My family moved the summer between 6th and 7th grades, which meant I had to register for a different middle school than I had planned. My mother took me into the office of my new school in July to sign me up. At some point, the secretary pushed a green piece of paper at me and said I had a choice of three languages to fulfill my language requirement.

  • Spanish
  • French
  • German

I had to think fast. I didn’t know there was going to be a language requirement and now I had to choose something.

Spanish? No, I figured pretty much everyone took Spanish.

I wasn’t everyone.

French? Nah – all those Depeche Mode-listening, Duran Duran wannabes would take French, I reckoned. Though this describes the ‘80s me, I was aspiring to something better.

German? Absolutely, my adolescent brain said, and I placed a check mark that would increasingly guide my life from that point on.

If you asked my family, they would universally say I picked German because of my great-grandmother Sophia, who emigrated to the U.S. from Meldorf, Germany, when Taft was president and Germany still had Kaisers.

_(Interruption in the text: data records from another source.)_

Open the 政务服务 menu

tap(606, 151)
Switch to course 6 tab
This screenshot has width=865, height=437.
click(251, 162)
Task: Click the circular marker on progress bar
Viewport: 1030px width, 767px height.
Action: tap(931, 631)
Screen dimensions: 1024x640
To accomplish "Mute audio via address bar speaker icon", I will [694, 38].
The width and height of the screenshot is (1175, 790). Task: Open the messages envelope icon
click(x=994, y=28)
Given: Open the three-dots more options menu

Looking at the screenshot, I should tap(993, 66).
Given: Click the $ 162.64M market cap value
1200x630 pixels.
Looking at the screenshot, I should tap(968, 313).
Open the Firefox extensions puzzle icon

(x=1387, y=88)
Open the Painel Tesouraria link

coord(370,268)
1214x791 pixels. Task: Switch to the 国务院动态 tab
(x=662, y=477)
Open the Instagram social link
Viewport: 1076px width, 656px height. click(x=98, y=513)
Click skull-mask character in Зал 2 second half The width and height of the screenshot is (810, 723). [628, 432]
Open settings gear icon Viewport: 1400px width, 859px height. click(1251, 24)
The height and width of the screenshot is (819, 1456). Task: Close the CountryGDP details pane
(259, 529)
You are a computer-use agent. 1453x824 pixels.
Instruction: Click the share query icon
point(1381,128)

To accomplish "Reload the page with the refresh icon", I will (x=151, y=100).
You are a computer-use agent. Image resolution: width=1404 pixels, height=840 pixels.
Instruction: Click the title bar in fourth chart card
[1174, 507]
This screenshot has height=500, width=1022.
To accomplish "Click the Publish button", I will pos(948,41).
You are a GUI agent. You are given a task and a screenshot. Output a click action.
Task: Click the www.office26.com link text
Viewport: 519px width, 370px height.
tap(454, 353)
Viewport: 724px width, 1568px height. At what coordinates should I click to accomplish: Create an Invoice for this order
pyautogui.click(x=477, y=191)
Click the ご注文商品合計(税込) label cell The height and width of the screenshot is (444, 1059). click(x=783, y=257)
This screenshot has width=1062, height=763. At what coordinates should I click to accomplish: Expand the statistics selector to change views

And my family would be wrong.

To me, Grandma Sophia was always old and transitioned to ancient as I aged. I figured she’d once shared the earth with woolly mammoths and saber-tooth tigers. She seemed a combination of German accent, nylons and odd smells. I once used my rudimentary German with her only to discover she spoke Plattdeutsch. We only had blood in common.

The reason I picked German wasn’t because of her. The reason I picked German was because that day at Laredo Middle School, I figured the punk rockers, the real intellectuals, the thinkers – they would all take German. And I wanted to be a punk rocker, a real intellectual. I was convinced I was a thinker.

Of course, I was wrong on all fronts – Ms. Cathcart’s German class at Laredo was mostly full of misfits and the most punk rock we ever listened to was The Clash. And a thinker? All I thought about in middle school was how much I wanted to be Alex Keaton from Family Ties (I even wore a tie!).

But German class brought with it German textbooks and the pictures intrigued me. Germans all drove around in cars covered in advertising, the textbook told me. They also sat around in cafes all day and played chess with giant, knee-high chess pieces. How cool is that? Also: Lots of old buildings.

I was sold. And so, after four years of mediocre grades, difficulties conjugating and countless hours daydreaming about cafes and giant chess pieces, I decided I should become an exchange student in Germany.

Also, it would allow me to sidestep the new unit we’d started on the genitive case.

I became an exchange student and learned fluent German. I returned 10 years later to become a correspondent for a major U.S. newswire and just a few short years later I had a German wife and two half-German kids.

All because my middle school offered three languages.

That’s an opportunity the students at my kids school may never have.